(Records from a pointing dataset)
....

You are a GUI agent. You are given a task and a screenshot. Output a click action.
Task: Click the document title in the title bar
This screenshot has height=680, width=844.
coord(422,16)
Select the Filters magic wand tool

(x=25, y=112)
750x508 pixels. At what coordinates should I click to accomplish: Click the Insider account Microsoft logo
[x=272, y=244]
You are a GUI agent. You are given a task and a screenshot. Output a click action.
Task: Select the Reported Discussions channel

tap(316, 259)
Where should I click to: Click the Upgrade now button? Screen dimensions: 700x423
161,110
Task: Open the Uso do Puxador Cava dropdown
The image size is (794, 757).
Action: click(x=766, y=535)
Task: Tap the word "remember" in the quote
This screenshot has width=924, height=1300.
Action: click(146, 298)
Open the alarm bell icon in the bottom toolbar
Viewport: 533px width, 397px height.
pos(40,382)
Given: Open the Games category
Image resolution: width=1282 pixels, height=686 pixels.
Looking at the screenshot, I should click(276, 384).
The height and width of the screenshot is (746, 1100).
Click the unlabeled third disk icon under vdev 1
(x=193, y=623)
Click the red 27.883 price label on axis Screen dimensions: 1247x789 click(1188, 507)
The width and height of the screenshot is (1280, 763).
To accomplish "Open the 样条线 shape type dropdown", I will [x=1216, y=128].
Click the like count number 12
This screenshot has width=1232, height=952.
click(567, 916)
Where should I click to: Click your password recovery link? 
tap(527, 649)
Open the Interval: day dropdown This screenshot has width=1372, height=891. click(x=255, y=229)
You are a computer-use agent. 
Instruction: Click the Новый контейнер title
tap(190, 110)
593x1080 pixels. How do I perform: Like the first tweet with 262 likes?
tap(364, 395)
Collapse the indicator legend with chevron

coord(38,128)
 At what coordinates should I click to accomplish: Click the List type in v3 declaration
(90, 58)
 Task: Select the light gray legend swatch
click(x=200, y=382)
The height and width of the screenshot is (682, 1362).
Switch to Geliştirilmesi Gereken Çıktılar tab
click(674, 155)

....

**CHALLENGE:** From the line with "The width and" to the line with "coord(38,128)", give the data as a two-column CSV with the columns request and answer, one row per request. Put the request text and its answer each in one quoted field, with line breaks turned into spaces.

**ANSWER TO THE EXERCISE:**
request,answer
"The width and height of the screenshot is (1280, 763). To accomplish ""Open the 样条线 shape type dropdown"",","I will [x=1216, y=128]."
"Click the like count number 12 This screenshot has width=1232, height=952.","click(567, 916)"
"Where should I click to: Click your password recovery link?","tap(527, 649)"
"Open the Interval: day dropdown This screenshot has width=1372, height=891.","click(x=255, y=229)"
"You are a computer-use agent. Instruction: Click the Новый контейнер title","tap(190, 110)"
"593x1080 pixels. How do I perform: Like the first tweet with 262 likes?","tap(364, 395)"
"Collapse the indicator legend with chevron","coord(38,128)"